(Task description): When you return the data, keep every word exact and include none of the images.

(Extracted material):
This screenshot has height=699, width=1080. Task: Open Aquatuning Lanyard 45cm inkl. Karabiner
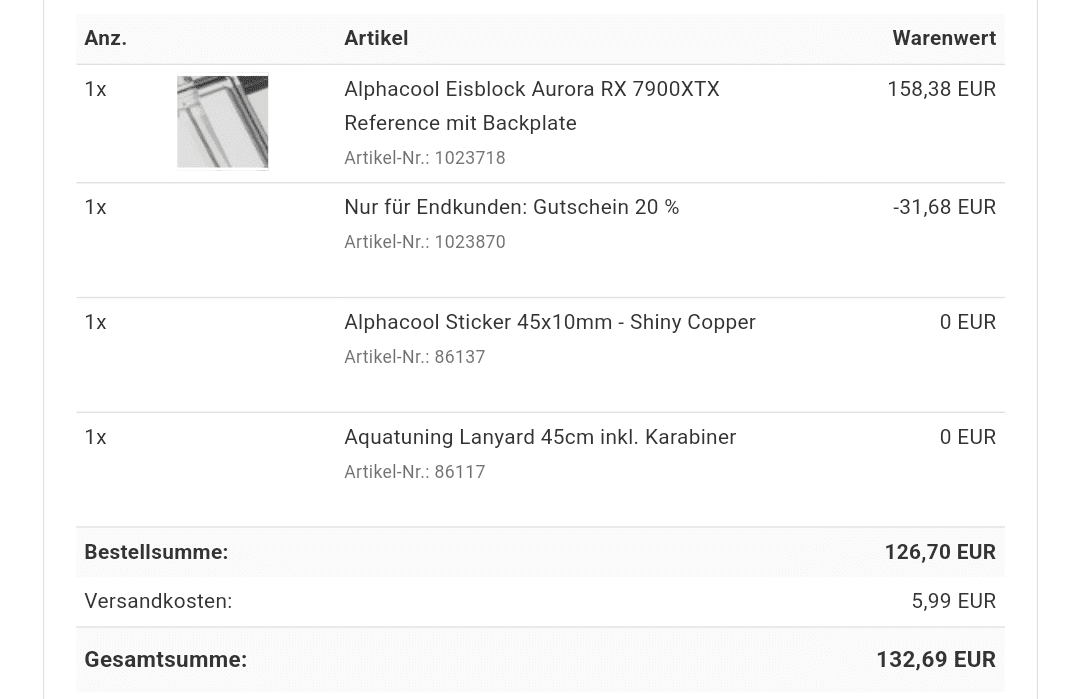[540, 437]
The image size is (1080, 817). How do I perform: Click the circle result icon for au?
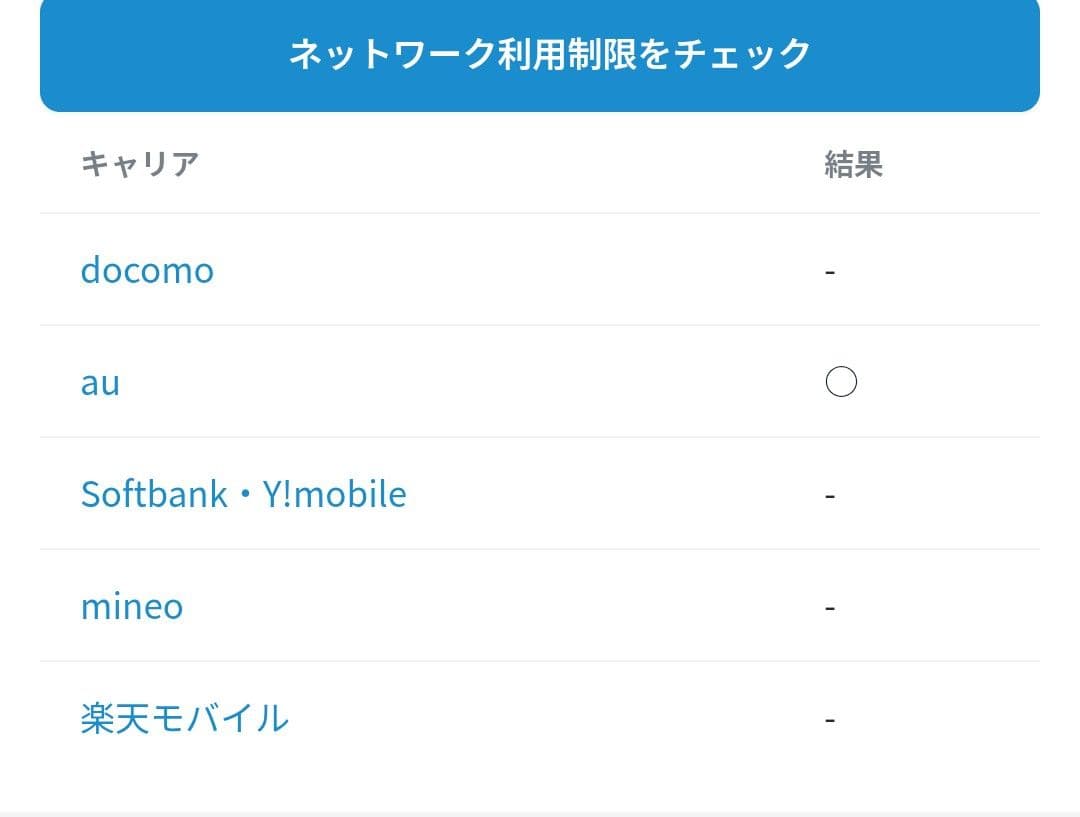click(x=841, y=382)
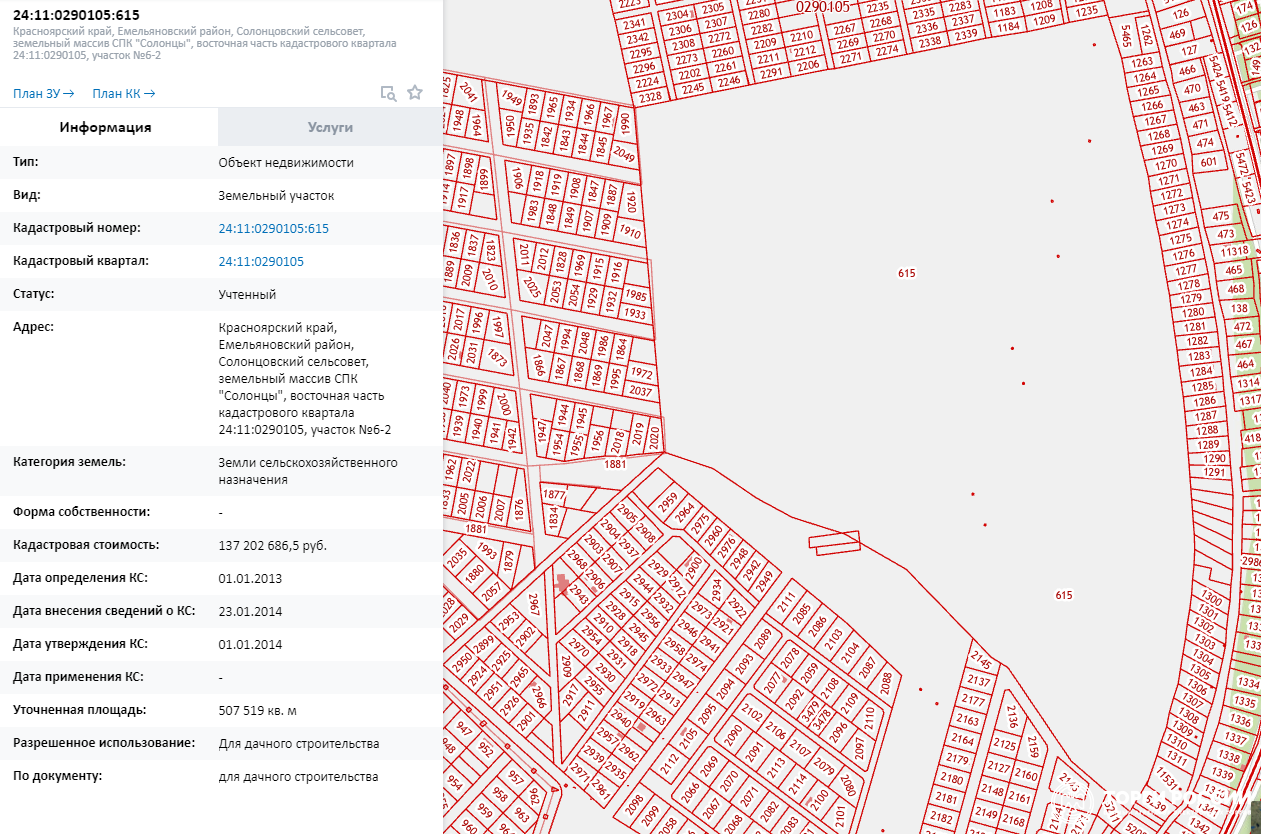Screen dimensions: 1261x834
Task: Open the План ЗУ link
Action: click(43, 94)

(Task response):
This screenshot has height=699, width=1080. Task: Open Aquatuning Lanyard 45cm inkl. Karabiner
[540, 437]
The image size is (1080, 817). How do I perform: Click the circle result icon for au?
click(x=841, y=382)
Screen dimensions: 1261x834
Task: Open the План ЗУ link
Action: click(43, 94)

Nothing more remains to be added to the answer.